Your task: Look through the entries. Copy each line that has the word "pixels".

Source data:
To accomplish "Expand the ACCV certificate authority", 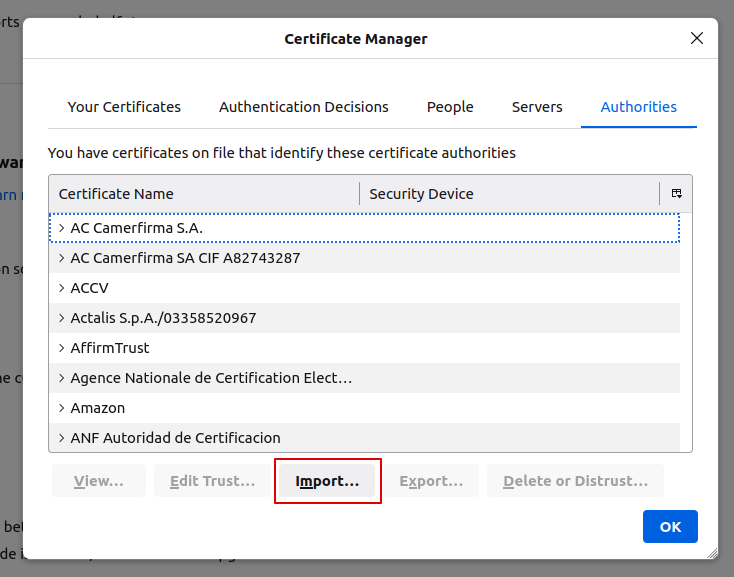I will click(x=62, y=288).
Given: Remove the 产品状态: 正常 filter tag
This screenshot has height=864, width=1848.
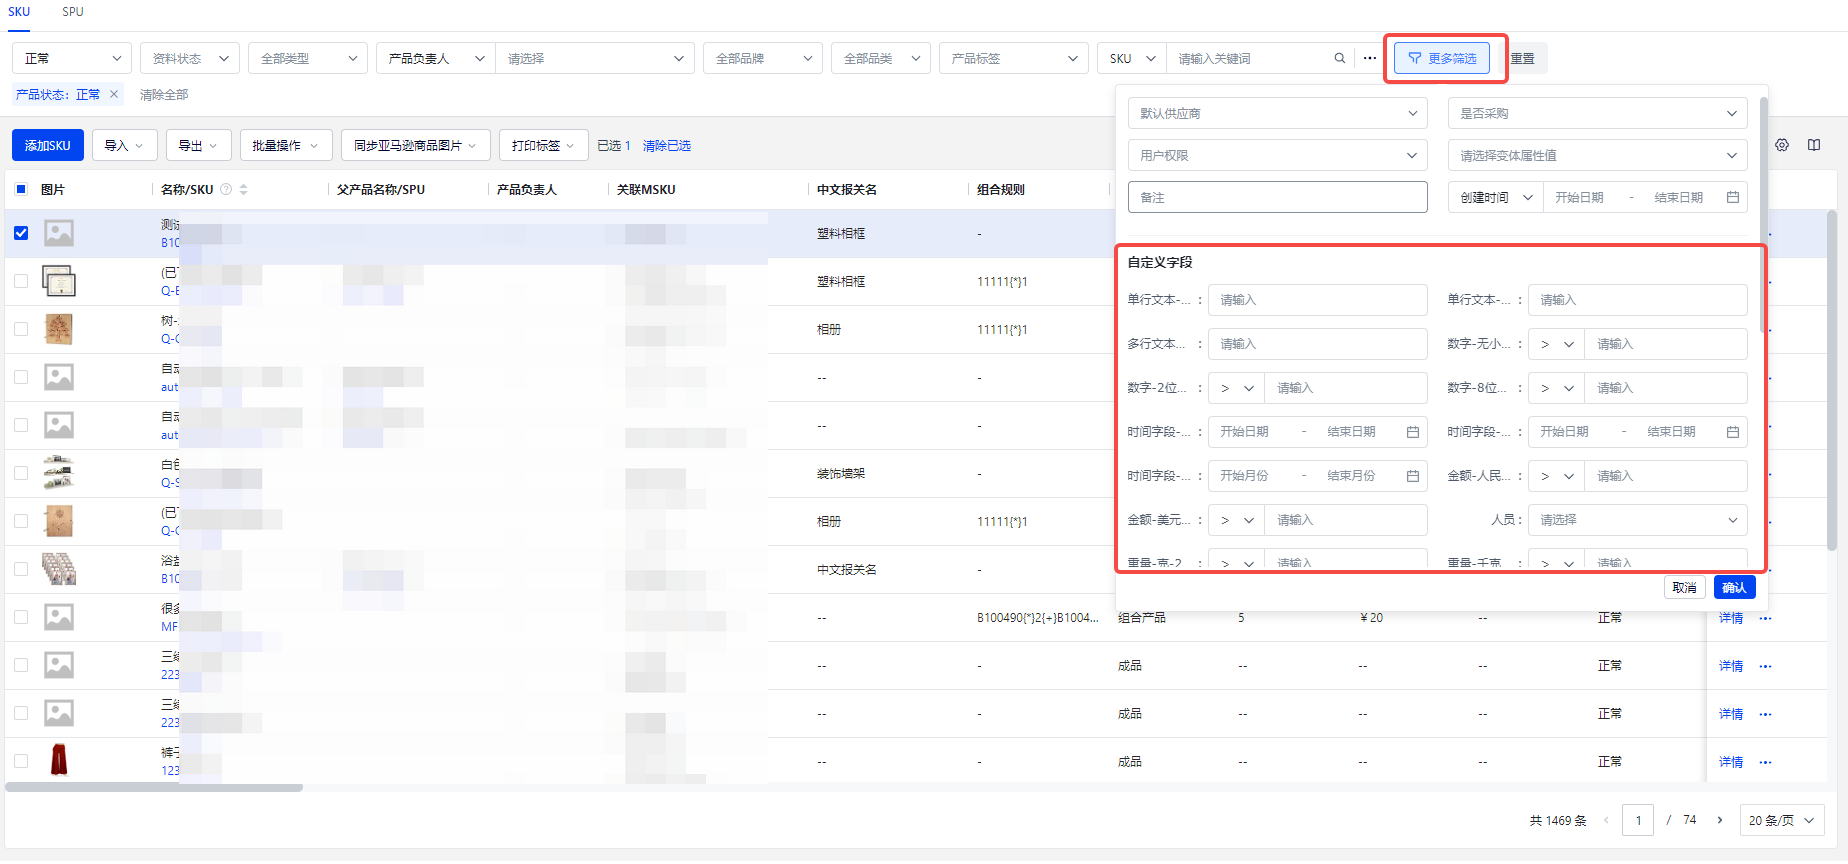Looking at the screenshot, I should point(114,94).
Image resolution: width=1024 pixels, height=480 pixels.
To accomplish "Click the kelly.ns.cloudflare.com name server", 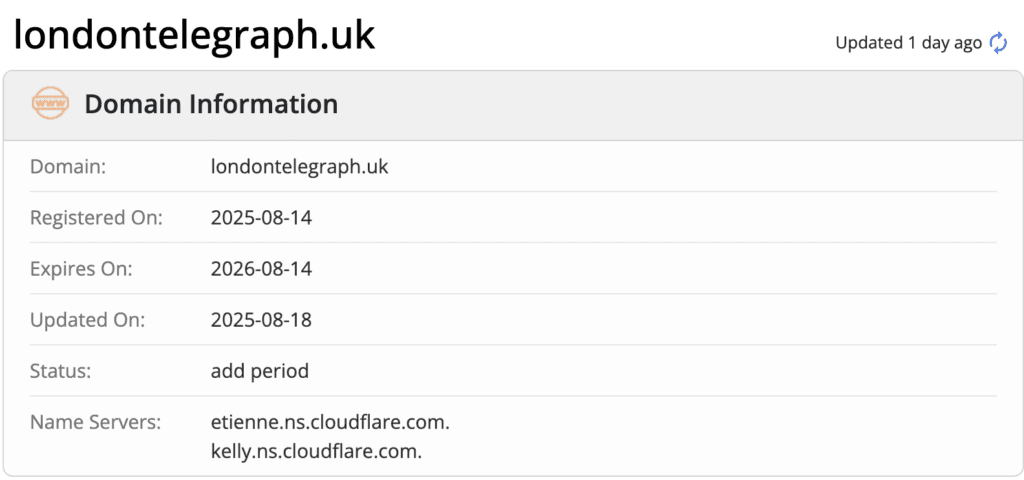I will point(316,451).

---

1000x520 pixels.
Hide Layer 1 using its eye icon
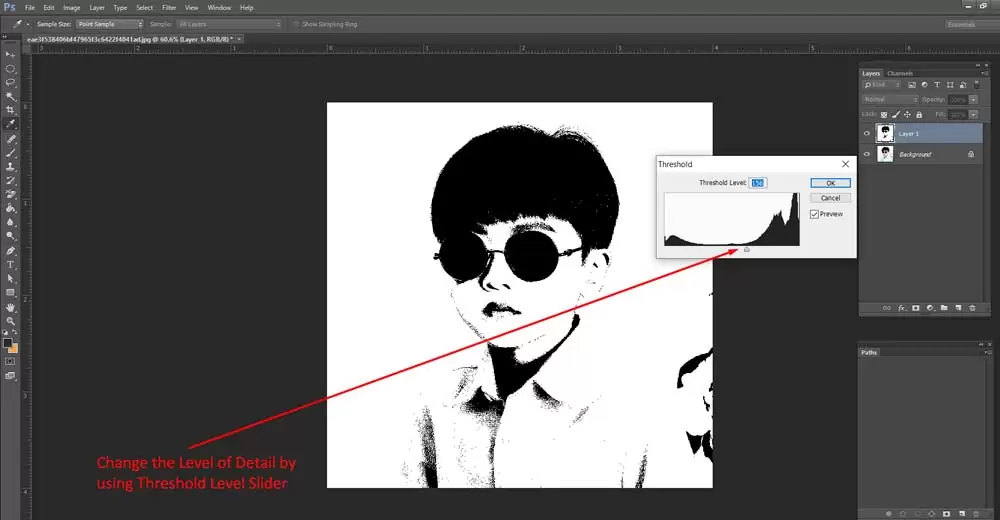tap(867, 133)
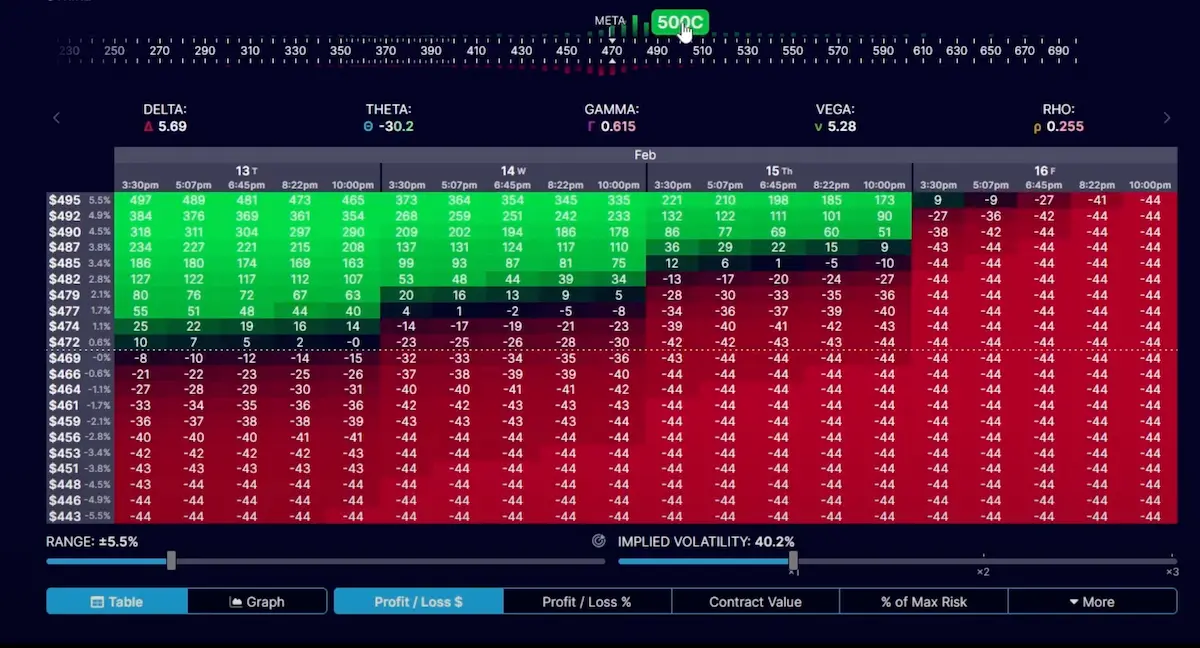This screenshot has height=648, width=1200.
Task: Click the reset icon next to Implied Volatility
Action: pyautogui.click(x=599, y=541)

Response box:
Image resolution: width=1024 pixels, height=480 pixels.
1000x520 pixels.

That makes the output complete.